(Beginning of ENTRIES PROVIDED)

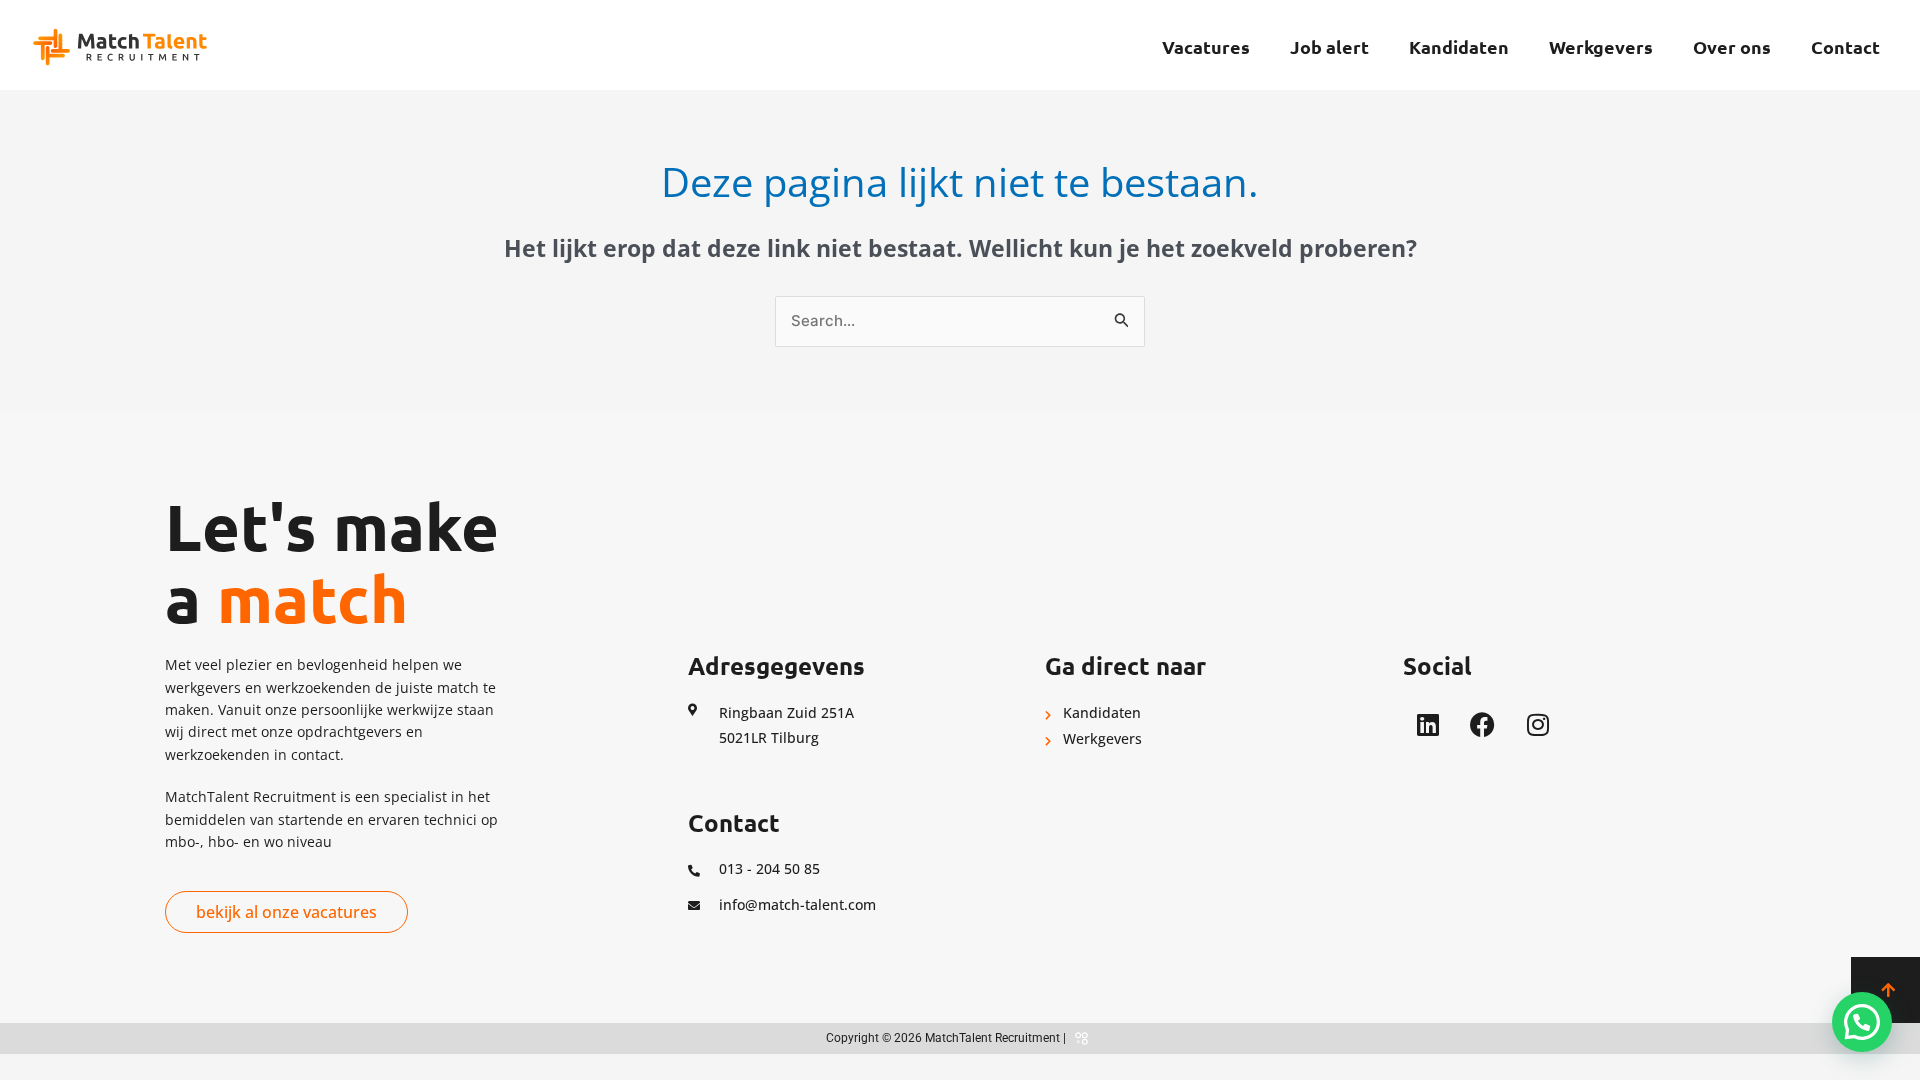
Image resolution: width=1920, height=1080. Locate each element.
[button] (1862, 1022)
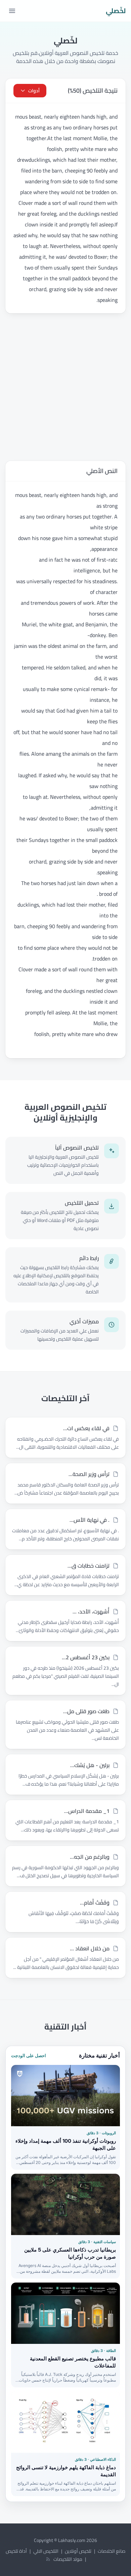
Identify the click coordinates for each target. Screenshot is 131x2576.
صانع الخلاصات (111, 2551)
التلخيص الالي (45, 2551)
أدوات (34, 90)
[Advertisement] (65, 387)
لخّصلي (116, 10)
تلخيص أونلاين (78, 2551)
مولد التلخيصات (67, 2559)
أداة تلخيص (16, 2551)
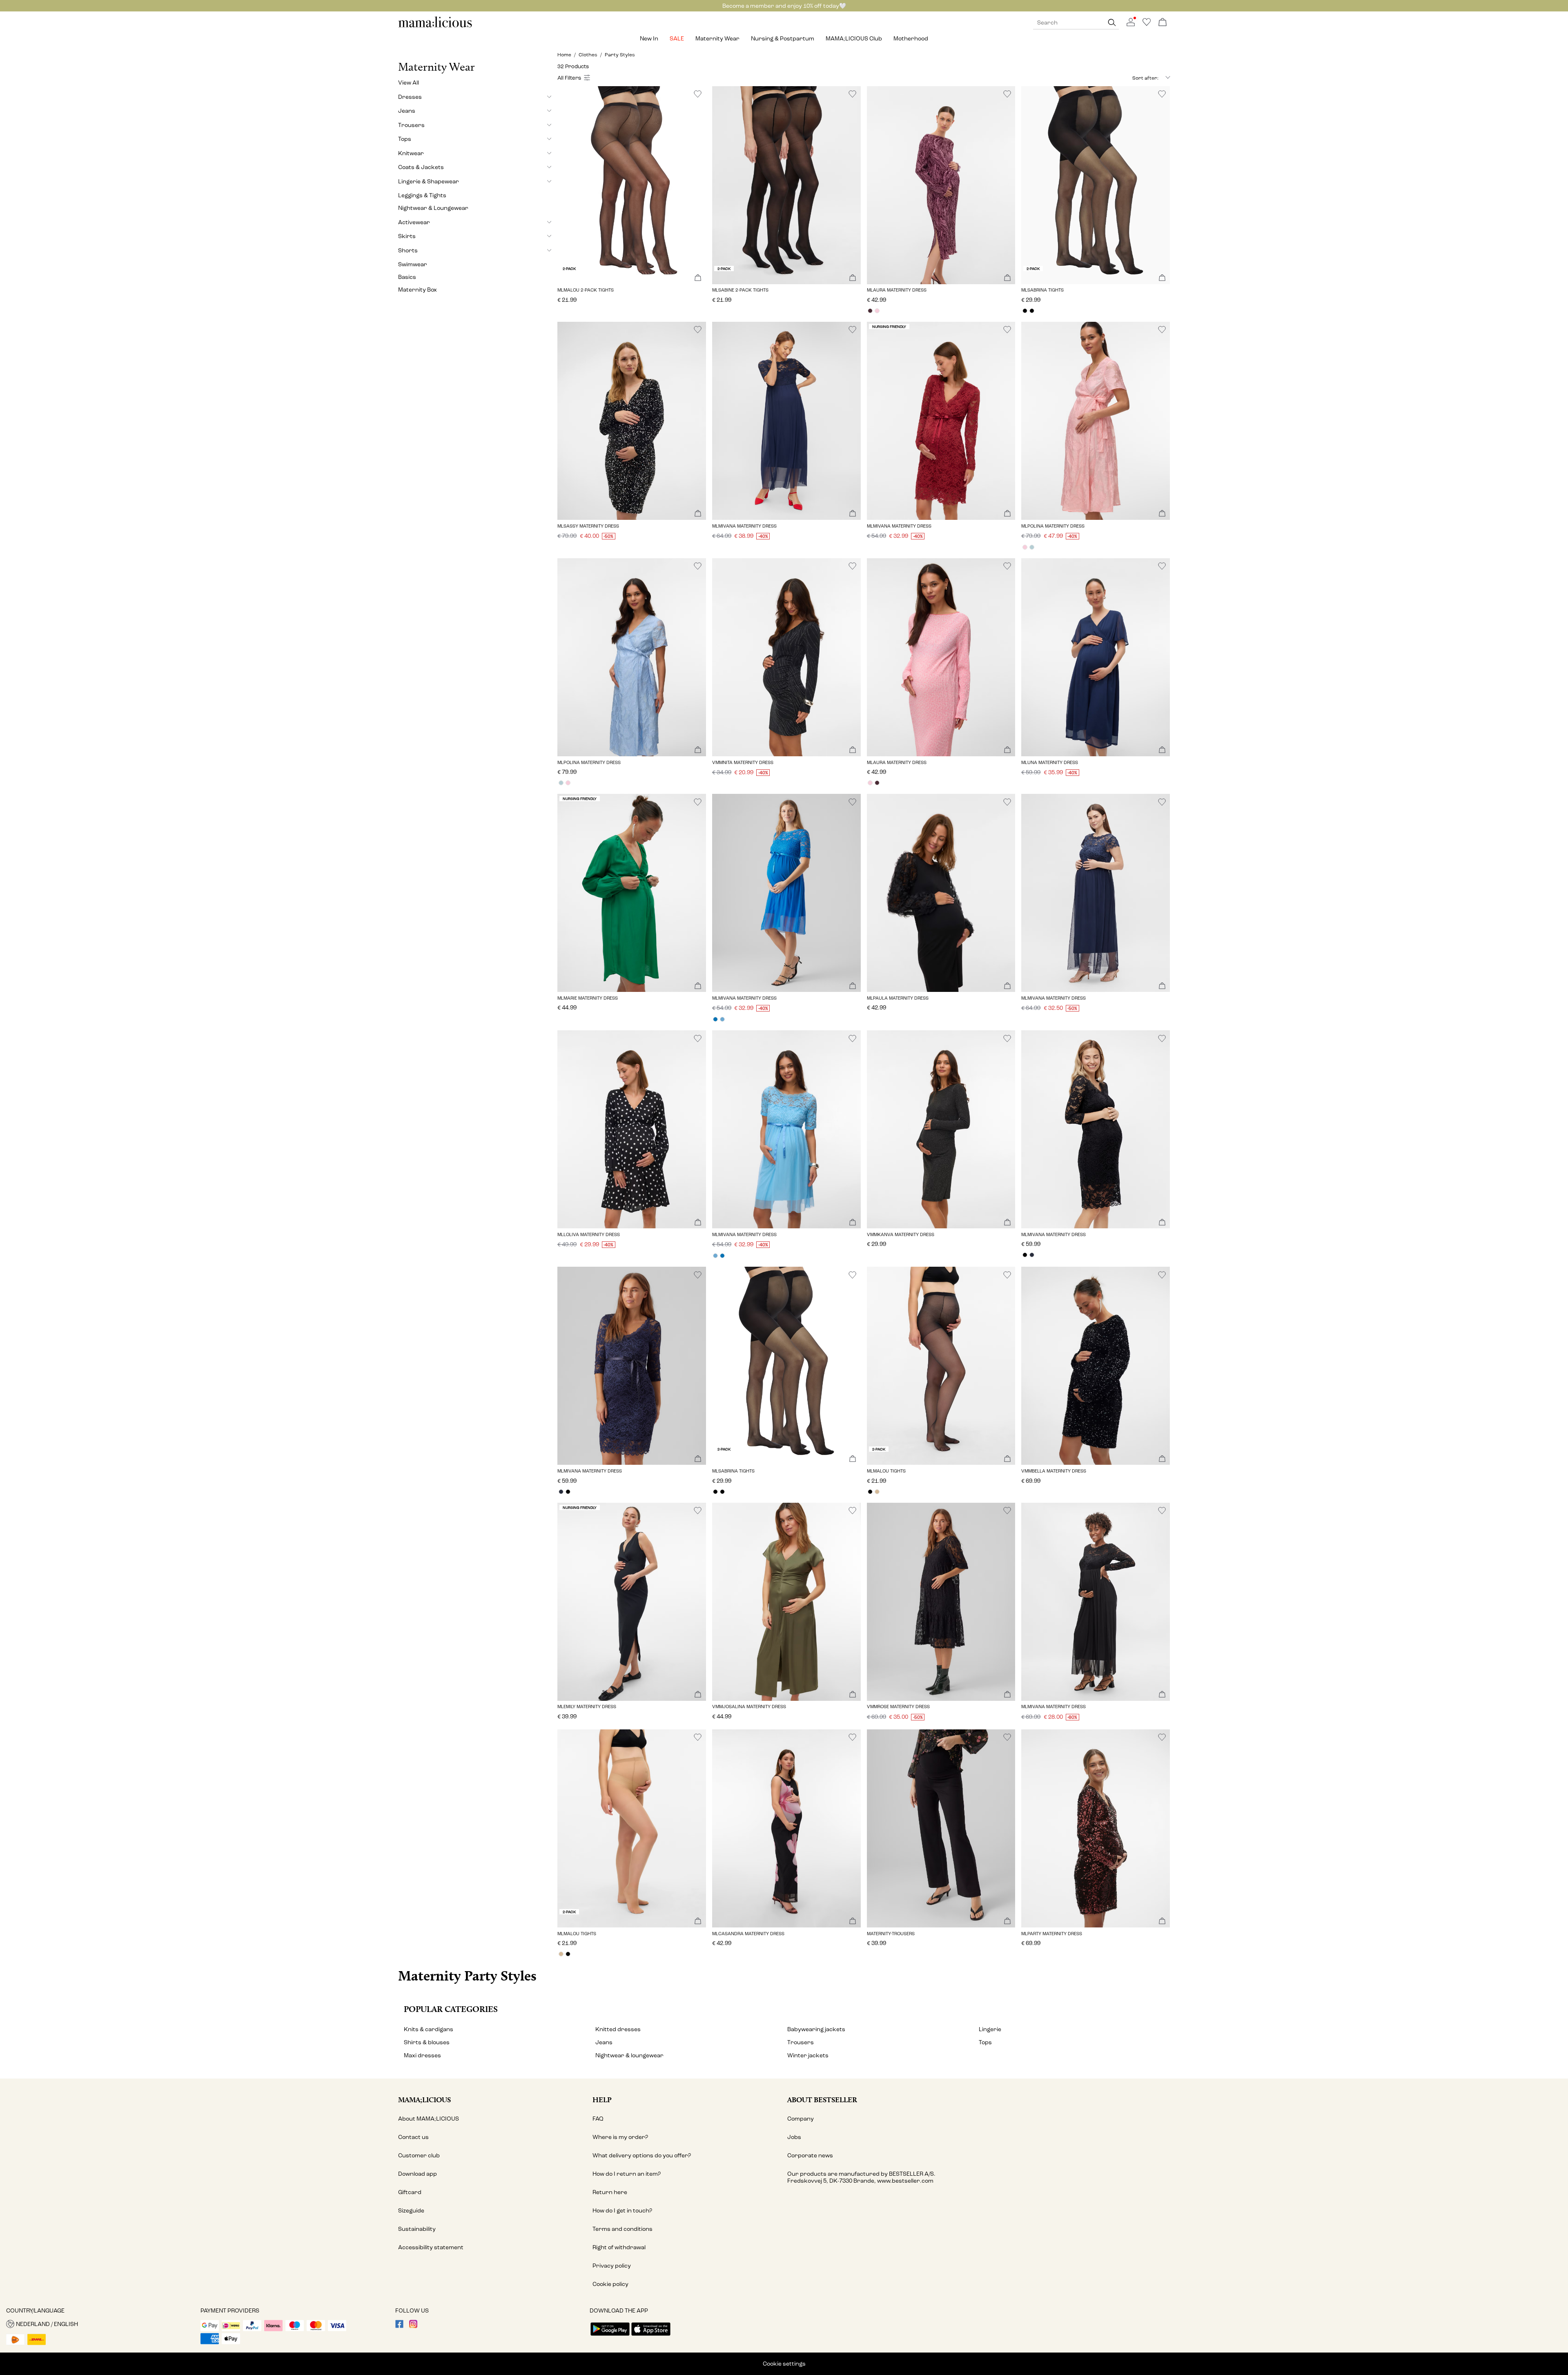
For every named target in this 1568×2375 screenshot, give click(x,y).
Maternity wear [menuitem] (717, 38)
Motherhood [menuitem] (910, 38)
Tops (985, 2042)
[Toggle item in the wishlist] (697, 94)
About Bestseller (822, 2099)
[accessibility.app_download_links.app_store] (650, 2336)
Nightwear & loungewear (629, 2055)
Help (602, 2099)
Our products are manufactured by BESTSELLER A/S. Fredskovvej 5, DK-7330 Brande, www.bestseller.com (861, 2177)
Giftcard (409, 2192)
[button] (631, 185)
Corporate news (810, 2155)
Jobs (794, 2137)
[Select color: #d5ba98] (877, 1492)
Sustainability (417, 2229)
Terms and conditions (622, 2229)
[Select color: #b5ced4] (1031, 547)
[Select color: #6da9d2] (722, 1019)
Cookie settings (784, 2363)
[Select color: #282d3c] (1031, 1255)
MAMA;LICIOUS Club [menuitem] (854, 38)
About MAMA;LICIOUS (428, 2118)
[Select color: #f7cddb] (877, 311)
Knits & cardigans (428, 2029)
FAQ (598, 2118)
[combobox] (1129, 77)
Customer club (419, 2155)
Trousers (800, 2042)
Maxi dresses (422, 2055)
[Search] (1112, 22)
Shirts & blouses (427, 2042)
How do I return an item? (626, 2173)
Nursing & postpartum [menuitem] (782, 38)
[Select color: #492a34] (870, 311)
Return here (609, 2192)
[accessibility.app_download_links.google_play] (610, 2336)
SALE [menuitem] (677, 38)
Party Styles (620, 55)
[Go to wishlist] (1147, 24)
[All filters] (574, 78)
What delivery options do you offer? (641, 2155)
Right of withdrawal (619, 2247)
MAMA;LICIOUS (424, 2099)
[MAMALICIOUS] (435, 26)
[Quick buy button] (697, 278)
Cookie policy (610, 2284)
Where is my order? (620, 2137)
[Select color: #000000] (1024, 311)
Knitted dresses (618, 2029)
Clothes (588, 55)
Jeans (603, 2042)
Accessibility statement (430, 2247)
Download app (417, 2173)
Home (564, 55)
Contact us (413, 2137)
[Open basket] (1162, 22)
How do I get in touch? (622, 2210)
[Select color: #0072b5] (715, 1019)
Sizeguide (411, 2210)
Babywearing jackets (816, 2029)
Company (800, 2118)
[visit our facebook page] (399, 2326)
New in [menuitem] (649, 38)
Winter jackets (808, 2055)
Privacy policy (611, 2265)
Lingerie (990, 2029)
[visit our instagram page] (413, 2326)
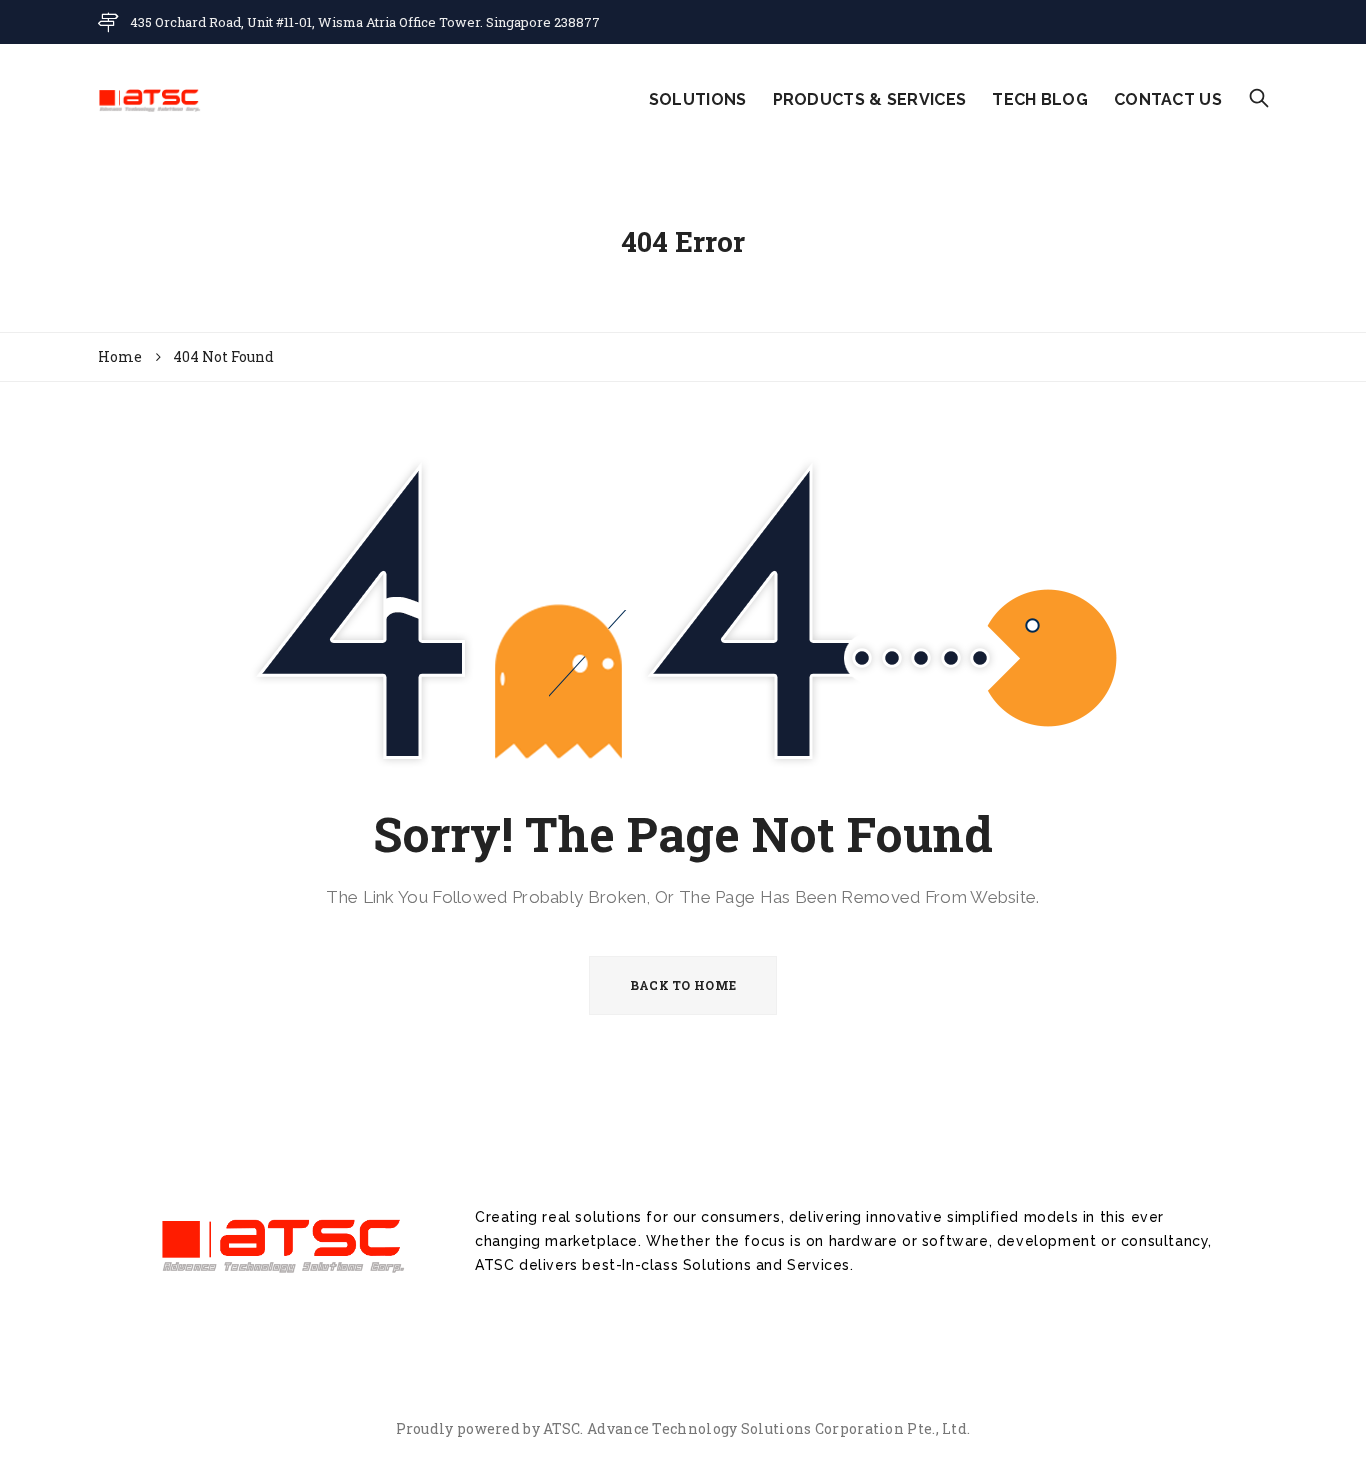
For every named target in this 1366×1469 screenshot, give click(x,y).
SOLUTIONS (698, 99)
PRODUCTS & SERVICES (870, 99)
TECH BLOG (1040, 99)
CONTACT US (1168, 99)
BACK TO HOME (683, 985)
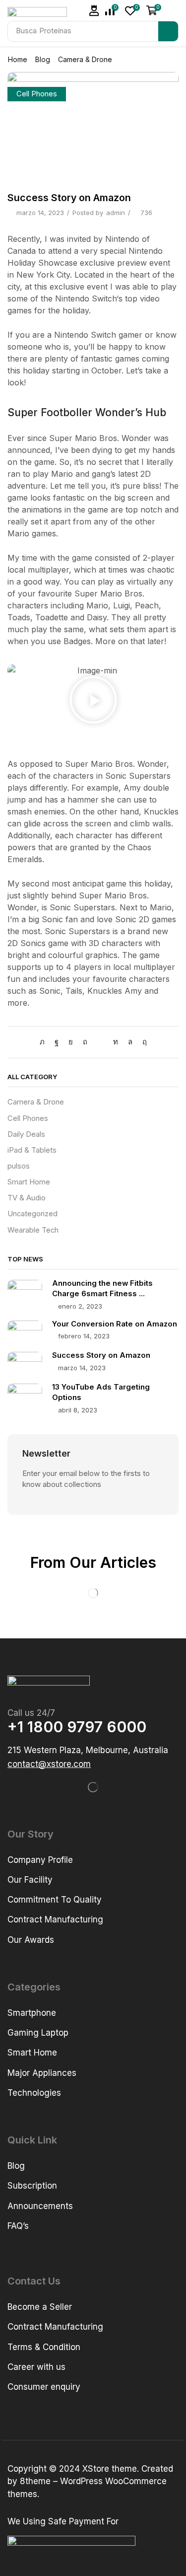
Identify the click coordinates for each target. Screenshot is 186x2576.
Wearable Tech (33, 1230)
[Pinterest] (85, 1042)
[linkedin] (115, 1042)
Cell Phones (36, 93)
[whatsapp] (130, 1042)
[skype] (142, 1042)
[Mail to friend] (100, 1042)
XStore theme (109, 2469)
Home (17, 59)
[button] (94, 10)
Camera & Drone (85, 59)
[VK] (70, 1042)
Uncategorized (32, 1213)
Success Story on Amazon (101, 1355)
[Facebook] (56, 1042)
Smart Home (28, 1182)
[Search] (168, 31)
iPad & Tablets (32, 1150)
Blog (42, 59)
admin (115, 213)
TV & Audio (26, 1197)
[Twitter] (45, 1042)
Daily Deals (26, 1134)
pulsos (18, 1166)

(End of ENTRIES PROVIDED)

■ PROBLEM TO WORK ON
From the records above, copy each line that contains the word "this".

■ YOUR SOLUTION
For every named target in this 1568×2375 screenshot, give click(x,y).
For every named target in this 1366×1469 screenshot, give click(x,y).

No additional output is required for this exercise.